Directions for this task - One range is to be output from the listing below, exactly as written: the line with "The height and width of the screenshot is (242, 324)." to the line with "The image size is (531, 321).", both kept.

Data extract -
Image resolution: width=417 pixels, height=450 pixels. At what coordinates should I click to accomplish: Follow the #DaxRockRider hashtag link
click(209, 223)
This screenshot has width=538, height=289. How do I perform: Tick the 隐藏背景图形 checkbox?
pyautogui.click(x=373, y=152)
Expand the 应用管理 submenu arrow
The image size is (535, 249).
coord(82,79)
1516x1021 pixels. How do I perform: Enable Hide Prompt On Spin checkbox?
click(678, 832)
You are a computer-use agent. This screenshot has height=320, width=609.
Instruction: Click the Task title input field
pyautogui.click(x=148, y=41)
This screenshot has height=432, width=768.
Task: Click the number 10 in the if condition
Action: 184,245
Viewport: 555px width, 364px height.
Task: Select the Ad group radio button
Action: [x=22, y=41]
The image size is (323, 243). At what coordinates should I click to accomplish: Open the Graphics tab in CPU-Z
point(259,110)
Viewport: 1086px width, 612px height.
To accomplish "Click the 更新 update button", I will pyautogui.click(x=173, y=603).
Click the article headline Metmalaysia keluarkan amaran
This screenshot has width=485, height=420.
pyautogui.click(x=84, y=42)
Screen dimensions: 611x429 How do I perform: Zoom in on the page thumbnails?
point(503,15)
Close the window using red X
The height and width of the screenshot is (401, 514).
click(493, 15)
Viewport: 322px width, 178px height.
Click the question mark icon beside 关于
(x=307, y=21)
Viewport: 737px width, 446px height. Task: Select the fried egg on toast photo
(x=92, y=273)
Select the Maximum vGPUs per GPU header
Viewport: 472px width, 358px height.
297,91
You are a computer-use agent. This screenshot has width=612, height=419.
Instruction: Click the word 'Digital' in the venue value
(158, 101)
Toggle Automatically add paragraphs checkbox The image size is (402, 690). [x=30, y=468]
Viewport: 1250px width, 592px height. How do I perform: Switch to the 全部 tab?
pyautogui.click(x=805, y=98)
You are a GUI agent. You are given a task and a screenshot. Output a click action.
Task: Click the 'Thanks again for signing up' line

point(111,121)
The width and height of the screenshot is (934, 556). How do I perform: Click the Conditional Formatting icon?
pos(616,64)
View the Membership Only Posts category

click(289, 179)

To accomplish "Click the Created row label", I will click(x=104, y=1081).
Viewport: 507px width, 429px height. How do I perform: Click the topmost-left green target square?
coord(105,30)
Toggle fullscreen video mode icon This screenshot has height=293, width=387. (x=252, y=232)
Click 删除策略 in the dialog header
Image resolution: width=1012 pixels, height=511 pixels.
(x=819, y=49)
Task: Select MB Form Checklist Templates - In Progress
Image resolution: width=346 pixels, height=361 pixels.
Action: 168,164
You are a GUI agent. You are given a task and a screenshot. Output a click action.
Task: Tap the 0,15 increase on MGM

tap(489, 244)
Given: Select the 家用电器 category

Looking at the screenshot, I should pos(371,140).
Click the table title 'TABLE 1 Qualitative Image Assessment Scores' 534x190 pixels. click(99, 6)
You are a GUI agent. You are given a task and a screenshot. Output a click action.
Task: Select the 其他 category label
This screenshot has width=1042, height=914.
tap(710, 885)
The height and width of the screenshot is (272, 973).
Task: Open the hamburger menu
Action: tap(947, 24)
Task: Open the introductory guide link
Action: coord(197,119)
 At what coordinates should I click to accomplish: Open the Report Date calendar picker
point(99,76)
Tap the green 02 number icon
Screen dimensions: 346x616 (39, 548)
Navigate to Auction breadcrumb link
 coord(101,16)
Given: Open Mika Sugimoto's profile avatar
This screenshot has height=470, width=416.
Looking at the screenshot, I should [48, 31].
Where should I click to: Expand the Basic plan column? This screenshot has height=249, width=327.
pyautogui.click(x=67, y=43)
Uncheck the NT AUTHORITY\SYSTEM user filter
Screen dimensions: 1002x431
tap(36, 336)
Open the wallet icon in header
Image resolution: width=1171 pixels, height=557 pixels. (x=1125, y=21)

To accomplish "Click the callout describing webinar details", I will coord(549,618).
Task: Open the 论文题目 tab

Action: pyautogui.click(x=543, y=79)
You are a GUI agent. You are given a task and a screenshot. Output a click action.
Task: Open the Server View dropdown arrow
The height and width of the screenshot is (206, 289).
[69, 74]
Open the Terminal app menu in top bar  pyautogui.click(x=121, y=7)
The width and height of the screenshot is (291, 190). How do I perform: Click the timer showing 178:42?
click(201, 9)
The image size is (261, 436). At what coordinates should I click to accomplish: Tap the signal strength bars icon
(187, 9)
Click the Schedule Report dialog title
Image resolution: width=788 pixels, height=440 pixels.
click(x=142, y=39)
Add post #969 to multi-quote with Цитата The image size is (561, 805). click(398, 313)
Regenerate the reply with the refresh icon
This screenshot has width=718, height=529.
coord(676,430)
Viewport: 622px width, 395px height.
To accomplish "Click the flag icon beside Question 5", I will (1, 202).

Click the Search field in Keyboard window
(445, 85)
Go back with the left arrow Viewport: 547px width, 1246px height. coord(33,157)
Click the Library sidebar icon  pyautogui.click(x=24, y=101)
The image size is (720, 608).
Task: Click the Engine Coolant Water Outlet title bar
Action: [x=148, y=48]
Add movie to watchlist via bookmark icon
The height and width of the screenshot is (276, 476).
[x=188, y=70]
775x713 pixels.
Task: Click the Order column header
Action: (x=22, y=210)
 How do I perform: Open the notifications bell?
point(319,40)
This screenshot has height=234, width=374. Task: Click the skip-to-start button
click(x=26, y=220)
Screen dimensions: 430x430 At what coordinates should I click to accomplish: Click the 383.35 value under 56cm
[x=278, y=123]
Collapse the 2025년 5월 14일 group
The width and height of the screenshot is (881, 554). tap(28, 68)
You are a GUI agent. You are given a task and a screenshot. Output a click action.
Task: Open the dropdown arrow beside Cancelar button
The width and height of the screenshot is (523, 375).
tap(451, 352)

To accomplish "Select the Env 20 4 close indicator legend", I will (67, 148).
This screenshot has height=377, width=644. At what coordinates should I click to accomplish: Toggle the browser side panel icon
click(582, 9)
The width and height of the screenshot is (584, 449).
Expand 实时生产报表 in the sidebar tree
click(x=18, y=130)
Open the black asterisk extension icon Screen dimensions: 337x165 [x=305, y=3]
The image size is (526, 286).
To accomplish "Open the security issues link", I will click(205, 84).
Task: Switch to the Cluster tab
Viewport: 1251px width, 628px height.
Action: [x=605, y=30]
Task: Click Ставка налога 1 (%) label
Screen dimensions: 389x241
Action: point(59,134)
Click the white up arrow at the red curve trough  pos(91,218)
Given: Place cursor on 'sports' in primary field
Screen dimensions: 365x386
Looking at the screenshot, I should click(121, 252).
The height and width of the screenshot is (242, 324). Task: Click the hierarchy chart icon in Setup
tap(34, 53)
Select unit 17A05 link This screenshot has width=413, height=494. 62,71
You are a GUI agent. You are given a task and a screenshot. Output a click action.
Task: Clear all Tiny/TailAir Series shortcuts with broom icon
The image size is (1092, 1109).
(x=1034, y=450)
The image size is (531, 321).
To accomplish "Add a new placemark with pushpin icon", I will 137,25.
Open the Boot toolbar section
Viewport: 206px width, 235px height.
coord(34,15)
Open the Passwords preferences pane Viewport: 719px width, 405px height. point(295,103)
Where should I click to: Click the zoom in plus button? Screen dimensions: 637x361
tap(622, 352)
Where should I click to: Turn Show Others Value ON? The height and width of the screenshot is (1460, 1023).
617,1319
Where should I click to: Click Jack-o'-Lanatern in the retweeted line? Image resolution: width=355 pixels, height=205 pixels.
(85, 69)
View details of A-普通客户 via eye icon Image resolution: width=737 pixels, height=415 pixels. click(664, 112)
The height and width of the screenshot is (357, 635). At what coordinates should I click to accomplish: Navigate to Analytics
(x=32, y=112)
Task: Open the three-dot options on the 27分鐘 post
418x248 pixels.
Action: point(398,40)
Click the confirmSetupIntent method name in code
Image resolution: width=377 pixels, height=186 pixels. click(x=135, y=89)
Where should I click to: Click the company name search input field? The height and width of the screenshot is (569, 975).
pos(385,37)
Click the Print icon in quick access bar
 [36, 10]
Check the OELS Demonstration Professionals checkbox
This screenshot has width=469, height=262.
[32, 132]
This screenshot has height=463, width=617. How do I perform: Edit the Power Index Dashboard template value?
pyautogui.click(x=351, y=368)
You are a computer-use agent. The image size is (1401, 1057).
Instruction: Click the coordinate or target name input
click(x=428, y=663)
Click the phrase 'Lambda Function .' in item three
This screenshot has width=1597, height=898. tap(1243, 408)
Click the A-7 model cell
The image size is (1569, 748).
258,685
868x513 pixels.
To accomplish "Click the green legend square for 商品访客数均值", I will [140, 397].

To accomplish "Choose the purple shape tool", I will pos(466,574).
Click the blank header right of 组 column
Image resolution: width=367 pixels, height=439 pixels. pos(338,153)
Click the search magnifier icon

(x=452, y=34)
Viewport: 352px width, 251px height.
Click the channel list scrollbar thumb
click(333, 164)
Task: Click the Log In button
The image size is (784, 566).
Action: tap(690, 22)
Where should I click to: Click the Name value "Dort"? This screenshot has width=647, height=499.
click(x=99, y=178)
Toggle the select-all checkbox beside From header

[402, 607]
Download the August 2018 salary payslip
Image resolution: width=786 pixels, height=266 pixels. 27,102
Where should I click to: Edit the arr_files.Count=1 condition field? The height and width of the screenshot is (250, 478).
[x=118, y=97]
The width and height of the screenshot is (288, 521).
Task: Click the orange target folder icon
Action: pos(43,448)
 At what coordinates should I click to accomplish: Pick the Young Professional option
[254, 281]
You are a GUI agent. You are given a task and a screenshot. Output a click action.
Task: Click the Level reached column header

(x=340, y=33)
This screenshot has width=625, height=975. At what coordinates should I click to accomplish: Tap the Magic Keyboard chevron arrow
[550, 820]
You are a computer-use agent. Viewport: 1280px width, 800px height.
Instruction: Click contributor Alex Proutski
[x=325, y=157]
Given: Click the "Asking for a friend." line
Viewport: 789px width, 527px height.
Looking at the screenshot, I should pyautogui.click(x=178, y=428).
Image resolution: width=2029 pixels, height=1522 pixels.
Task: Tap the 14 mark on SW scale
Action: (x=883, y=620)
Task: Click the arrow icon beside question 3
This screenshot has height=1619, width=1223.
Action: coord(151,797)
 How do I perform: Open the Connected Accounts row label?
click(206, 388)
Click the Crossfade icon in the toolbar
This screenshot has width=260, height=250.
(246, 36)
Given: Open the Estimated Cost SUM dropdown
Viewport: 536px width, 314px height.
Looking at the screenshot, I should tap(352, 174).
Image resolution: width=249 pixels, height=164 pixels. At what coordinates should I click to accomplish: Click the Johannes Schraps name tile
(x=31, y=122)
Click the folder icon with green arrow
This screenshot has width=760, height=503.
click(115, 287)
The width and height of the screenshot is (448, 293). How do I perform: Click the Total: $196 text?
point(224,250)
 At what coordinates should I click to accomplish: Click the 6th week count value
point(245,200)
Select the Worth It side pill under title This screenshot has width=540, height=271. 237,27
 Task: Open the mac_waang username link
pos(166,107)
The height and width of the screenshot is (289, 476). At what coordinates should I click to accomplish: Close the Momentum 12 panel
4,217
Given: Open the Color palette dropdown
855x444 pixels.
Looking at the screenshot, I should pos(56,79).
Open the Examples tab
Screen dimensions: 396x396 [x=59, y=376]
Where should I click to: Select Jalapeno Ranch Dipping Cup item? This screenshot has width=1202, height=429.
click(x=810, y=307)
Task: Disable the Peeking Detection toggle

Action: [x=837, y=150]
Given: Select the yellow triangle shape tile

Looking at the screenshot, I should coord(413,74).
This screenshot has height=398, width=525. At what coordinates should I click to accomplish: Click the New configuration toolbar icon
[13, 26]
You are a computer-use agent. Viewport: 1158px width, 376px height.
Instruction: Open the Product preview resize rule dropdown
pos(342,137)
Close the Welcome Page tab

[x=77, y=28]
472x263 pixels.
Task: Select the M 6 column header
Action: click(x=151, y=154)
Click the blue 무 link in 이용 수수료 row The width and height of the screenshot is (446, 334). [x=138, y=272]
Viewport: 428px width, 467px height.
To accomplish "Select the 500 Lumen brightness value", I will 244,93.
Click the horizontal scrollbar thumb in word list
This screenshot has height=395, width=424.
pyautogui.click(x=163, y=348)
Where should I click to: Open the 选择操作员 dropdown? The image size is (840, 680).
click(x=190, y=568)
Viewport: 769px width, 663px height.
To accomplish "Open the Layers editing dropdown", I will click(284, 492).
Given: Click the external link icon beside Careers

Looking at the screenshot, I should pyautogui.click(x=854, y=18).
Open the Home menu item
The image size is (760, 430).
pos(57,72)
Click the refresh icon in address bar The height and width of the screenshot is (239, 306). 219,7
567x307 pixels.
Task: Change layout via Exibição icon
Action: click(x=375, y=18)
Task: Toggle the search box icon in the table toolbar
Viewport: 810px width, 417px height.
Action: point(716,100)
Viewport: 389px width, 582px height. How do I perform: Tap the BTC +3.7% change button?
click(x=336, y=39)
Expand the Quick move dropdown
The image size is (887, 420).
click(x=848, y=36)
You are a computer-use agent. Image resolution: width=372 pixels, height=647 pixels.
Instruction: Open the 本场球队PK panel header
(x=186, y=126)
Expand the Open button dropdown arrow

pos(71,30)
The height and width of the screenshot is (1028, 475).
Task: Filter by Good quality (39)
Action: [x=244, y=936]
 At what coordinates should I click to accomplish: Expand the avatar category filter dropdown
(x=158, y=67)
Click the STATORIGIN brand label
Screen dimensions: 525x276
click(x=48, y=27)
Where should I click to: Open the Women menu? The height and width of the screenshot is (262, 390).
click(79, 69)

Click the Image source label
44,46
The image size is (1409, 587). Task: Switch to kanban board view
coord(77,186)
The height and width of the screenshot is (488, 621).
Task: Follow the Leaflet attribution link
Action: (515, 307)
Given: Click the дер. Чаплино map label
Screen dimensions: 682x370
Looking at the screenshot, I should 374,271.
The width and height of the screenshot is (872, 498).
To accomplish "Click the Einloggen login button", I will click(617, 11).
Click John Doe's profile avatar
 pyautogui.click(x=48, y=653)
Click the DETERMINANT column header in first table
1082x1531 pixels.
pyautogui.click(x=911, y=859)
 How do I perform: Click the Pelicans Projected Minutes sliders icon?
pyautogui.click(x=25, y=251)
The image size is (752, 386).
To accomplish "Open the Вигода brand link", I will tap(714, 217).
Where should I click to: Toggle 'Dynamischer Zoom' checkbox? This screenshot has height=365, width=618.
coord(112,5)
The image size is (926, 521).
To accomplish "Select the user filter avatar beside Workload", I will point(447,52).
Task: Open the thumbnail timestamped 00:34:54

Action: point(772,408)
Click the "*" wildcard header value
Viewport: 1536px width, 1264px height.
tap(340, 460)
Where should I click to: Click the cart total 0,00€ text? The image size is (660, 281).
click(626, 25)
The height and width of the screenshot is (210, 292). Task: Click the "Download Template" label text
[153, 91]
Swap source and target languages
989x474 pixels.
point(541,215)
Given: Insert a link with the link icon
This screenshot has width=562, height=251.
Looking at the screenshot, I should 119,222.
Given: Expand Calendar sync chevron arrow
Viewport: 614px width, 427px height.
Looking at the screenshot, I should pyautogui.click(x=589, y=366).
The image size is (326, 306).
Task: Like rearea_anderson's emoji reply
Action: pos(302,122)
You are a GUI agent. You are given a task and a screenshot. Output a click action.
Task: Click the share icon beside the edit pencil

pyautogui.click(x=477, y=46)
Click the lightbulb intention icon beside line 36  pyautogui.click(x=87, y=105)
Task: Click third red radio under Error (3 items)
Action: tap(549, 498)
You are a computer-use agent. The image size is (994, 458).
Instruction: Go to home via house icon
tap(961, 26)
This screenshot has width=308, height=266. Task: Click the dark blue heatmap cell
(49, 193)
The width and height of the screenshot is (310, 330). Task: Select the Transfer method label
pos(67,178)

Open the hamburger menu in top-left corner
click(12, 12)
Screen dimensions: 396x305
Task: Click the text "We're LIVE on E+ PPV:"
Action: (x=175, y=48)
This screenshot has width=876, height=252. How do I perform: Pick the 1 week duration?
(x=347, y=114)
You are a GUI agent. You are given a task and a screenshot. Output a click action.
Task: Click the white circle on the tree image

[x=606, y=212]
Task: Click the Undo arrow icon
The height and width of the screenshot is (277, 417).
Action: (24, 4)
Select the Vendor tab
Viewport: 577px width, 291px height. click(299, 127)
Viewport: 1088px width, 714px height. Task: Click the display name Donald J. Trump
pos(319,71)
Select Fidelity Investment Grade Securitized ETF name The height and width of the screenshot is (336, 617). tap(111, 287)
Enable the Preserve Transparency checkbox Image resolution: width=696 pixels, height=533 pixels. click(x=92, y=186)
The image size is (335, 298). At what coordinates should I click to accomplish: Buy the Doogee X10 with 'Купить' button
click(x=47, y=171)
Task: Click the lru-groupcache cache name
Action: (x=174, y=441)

Problem solution -
The height and width of the screenshot is (242, 324). Task: Click the hierarchy chart icon in Setup
tap(34, 53)
Select unit 17A05 link This screenshot has width=413, height=494. 62,71
You are a GUI agent. You are given a task and a screenshot. Output a click action.
Task: Clear all Tiny/TailAir Series shortcuts with broom icon
The image size is (1092, 1109).
(x=1034, y=450)
The image size is (531, 321).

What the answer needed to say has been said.